**Brief:** Your answer is the lines below, exactly, from the one that contains "Zip Code 94025 Homes For Sale (101, 760)" through the one that contains "Union City (230, 2308)", both included.

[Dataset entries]
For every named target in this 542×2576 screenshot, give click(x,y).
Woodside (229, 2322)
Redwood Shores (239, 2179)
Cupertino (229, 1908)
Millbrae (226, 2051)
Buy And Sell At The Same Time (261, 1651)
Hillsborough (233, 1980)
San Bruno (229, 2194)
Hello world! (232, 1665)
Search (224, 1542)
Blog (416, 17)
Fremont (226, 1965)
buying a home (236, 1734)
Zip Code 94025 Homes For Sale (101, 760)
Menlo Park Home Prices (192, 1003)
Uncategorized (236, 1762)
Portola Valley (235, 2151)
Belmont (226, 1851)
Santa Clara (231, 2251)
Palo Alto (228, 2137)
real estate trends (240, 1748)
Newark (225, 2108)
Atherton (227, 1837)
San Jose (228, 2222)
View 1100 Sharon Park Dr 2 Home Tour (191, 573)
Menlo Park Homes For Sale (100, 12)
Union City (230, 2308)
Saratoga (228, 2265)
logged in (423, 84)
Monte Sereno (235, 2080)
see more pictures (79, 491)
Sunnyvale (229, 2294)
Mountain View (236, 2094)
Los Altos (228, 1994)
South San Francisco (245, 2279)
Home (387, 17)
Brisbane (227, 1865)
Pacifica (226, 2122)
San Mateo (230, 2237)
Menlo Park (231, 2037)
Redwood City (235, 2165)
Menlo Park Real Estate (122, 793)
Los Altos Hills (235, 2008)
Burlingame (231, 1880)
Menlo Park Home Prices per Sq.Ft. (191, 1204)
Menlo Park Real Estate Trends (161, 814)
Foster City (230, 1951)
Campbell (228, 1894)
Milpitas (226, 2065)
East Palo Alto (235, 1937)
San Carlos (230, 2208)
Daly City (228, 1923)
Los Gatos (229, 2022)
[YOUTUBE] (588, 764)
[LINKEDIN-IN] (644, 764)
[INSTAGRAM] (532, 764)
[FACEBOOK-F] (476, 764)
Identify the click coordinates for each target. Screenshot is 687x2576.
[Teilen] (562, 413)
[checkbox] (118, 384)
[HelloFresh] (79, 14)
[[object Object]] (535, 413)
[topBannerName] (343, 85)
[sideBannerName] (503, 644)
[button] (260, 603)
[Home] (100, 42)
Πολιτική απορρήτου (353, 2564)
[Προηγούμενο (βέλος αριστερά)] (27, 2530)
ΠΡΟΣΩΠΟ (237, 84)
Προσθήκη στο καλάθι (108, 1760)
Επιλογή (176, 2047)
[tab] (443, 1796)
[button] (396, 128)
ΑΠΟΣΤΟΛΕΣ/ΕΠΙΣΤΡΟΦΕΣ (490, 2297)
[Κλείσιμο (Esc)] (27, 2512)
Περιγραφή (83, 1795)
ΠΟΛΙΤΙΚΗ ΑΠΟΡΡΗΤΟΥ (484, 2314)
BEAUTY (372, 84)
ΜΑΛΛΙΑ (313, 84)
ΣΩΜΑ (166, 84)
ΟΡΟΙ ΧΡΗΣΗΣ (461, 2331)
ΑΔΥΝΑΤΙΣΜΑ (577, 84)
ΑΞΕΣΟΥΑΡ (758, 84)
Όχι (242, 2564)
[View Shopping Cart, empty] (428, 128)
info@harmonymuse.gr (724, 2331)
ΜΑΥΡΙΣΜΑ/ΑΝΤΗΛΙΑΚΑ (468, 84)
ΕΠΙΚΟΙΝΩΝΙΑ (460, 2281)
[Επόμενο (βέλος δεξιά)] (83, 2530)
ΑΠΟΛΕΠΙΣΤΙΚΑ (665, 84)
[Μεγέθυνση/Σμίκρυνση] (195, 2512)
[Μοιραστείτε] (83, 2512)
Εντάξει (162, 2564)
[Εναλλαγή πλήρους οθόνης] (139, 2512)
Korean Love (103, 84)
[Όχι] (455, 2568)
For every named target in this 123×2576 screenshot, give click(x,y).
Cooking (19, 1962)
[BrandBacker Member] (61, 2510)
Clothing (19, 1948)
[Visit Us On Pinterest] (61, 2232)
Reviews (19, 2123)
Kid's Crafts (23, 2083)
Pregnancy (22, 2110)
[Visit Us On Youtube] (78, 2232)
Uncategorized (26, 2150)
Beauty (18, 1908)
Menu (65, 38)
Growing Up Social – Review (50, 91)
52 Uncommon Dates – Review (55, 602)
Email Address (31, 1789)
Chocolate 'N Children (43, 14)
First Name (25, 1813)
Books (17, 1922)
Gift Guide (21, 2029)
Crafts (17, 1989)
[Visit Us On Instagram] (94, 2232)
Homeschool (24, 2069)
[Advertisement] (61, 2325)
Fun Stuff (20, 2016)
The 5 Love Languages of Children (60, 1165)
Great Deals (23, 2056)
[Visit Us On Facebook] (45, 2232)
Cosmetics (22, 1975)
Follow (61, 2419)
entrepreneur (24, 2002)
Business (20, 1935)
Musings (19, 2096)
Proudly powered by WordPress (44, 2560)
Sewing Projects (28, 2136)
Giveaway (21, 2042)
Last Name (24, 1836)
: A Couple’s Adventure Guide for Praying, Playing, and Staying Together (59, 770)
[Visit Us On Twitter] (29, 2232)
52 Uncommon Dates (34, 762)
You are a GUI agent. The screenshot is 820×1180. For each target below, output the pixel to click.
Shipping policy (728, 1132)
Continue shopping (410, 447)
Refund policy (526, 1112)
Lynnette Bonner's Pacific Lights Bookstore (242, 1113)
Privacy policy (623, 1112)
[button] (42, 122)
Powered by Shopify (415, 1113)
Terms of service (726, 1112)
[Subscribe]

**Exercise response:**
Zip Code 94025 Homes For Sale (101, 760)
Menlo Park Home Prices (192, 1003)
Uncategorized (236, 1762)
Portola Valley (235, 2151)
Belmont (226, 1851)
Santa Clara (231, 2251)
Palo Alto (228, 2137)
real estate trends (240, 1748)
Newark (225, 2108)
Atherton (227, 1837)
San Jose (228, 2222)
View 1100 Sharon Park Dr 2 Home Tour (191, 573)
Menlo Park Homes For Sale (100, 12)
Union City (230, 2308)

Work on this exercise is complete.